Beginning with the line that contains "Viewport: 350px width, 757px", restate each line below through the final one exactly, and exclude the pictures.

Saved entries
+ + + +

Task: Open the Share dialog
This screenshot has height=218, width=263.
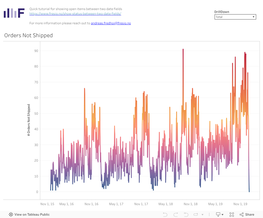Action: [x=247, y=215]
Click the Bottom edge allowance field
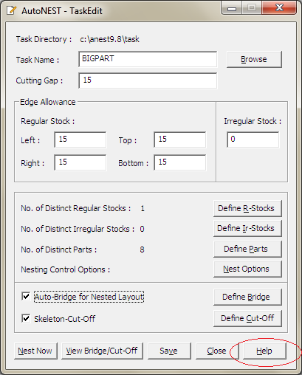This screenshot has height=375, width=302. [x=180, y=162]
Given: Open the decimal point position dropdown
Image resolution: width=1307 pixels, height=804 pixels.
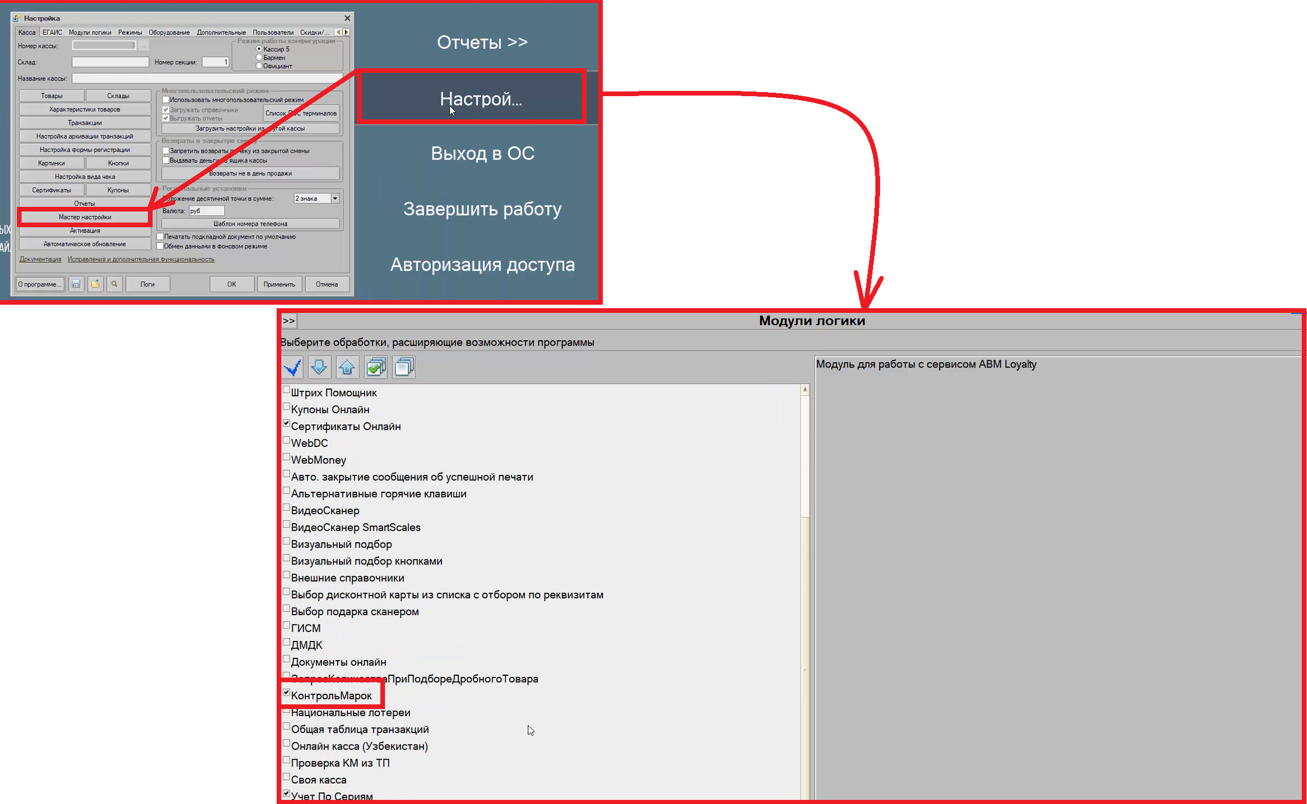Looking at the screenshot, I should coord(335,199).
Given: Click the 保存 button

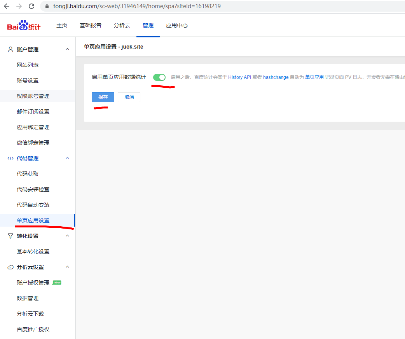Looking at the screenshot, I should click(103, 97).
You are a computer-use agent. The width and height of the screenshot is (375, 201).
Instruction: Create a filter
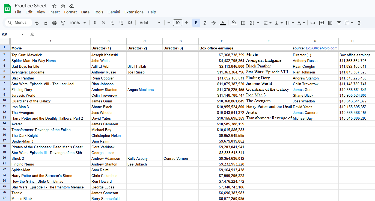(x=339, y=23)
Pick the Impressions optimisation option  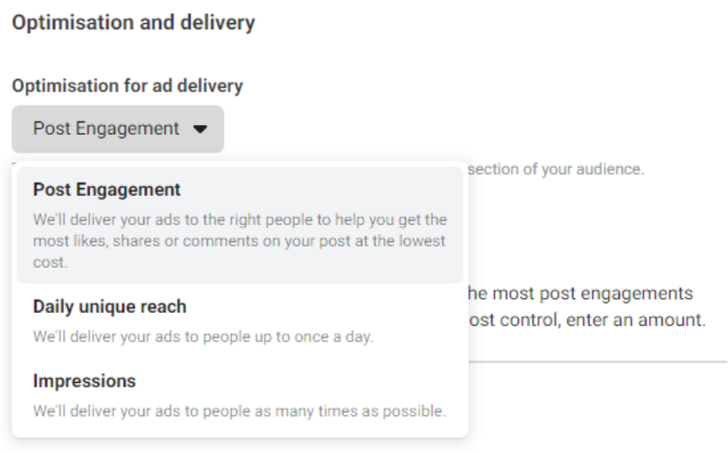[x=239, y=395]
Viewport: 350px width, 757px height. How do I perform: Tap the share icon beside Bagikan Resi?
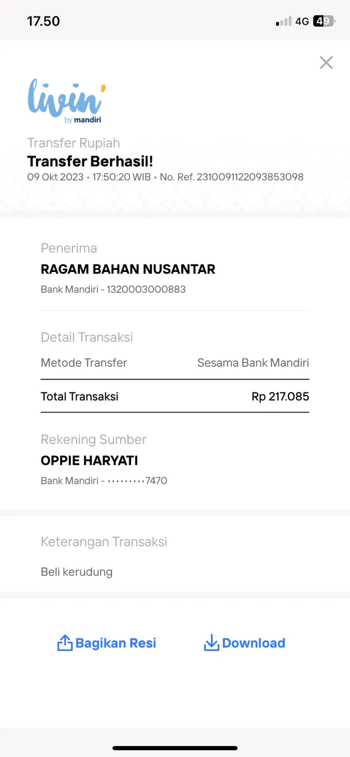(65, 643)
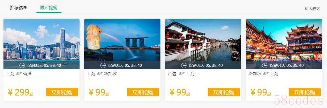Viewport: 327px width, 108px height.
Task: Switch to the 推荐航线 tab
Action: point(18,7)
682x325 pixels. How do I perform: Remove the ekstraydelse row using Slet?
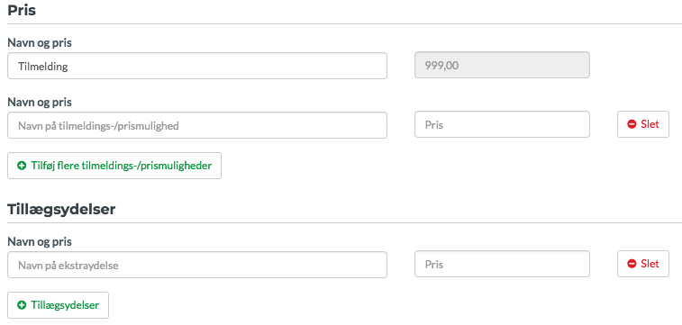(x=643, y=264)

+ + + +

Your solution
Viewport: 350px width, 757px height. How do I perform: Tap the share icon beside Bagikan Resi?
(65, 643)
Viewport: 327px width, 108px height.
Task: Switch to the 推荐航线 tab
Action: point(18,7)
682x325 pixels. How do I perform: Remove the ekstraydelse row using Slet?
(x=643, y=264)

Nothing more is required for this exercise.